Ice giants are planets dominated by heavier volatile ices such as water, ammonia, and methane rather than hydrogen and helium; in the Solar System these are Uranus and Neptune.

Scope

This topic covers Uranus and Neptune: their bulk compositions dominated by water, ammonia, and methane ices over rock; their interior structure and the exotic states of matter such as superionic water proposed within them; their atmospheres, winds, and weather; and their highly tilted, offset, non-dipolar magnetic fields. It also notes Uranus's extreme axial tilt and Neptune's anomalous internal heat, and the fact that both have been visited only once, by Voyager 2.

Core questions

  • What is the internal structure and composition of the ice giants?
  • Why are their magnetic fields strongly tilted, offset, and non-dipolar?
  • Why does Neptune have strong internal heat while Uranus appears nearly heat-balanced?

Short task 1 - Summarize the text on ice giants in two sentences.
The rows that come next are unrelated to the ice giants text.

[Rows]
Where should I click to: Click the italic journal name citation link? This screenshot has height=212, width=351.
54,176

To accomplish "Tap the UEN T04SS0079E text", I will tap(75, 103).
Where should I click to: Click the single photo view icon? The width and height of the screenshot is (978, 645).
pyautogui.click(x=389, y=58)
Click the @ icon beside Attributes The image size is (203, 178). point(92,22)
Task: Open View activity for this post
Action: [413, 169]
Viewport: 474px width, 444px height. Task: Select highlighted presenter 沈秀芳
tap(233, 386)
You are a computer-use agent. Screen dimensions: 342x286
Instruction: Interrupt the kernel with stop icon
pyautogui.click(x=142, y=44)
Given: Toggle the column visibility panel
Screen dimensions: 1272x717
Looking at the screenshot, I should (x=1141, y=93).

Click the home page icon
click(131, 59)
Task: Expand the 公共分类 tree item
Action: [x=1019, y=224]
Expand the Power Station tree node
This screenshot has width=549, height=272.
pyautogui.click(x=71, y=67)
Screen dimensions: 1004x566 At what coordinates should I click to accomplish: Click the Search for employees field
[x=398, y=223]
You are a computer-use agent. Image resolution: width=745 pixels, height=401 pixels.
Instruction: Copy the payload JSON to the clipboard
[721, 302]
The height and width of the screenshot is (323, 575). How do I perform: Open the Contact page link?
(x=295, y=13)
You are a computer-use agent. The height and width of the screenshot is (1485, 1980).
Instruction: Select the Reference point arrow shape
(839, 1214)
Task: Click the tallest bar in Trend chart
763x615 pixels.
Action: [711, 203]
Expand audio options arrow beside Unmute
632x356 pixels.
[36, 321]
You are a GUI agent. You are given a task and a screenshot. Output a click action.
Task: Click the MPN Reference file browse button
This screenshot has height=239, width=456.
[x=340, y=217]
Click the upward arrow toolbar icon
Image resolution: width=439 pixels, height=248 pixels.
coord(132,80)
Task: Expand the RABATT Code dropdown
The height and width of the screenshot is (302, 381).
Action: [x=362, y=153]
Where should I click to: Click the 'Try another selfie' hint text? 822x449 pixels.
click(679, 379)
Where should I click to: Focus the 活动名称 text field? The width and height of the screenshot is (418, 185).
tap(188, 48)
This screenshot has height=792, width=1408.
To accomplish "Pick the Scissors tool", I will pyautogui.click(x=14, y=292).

Short task 2 - In the rows, starting at the line that contains "Where should I click to: Click the 'Try" and ending with the last row, substitute "screen capture" for every "screenshot", leaving all else as it is. Give only those lines.

Correct answer 1 - Ice giants are planets dominated by heavier volatile ices such as water, ammonia, and methane rather than hydrogen and helium, and in the Solar System these are Uranus and Neptune. The topic covers their compositions, interior structure and exotic states of matter, atmospheres, and tilted, offset, non-dipolar magnetic fields, and it notes that Uranus has an extreme axial tilt, Neptune has anomalous internal heat, and only Voyager 2 has visited either one.

Correct answer 2 -
Where should I click to: Click the 'Try another selfie' hint text? 822x449 pixels.
click(679, 379)
Where should I click to: Focus the 活动名称 text field? The width and height of the screen capture is (418, 185).
tap(188, 48)
This screen capture has height=792, width=1408.
To accomplish "Pick the Scissors tool", I will pyautogui.click(x=14, y=292).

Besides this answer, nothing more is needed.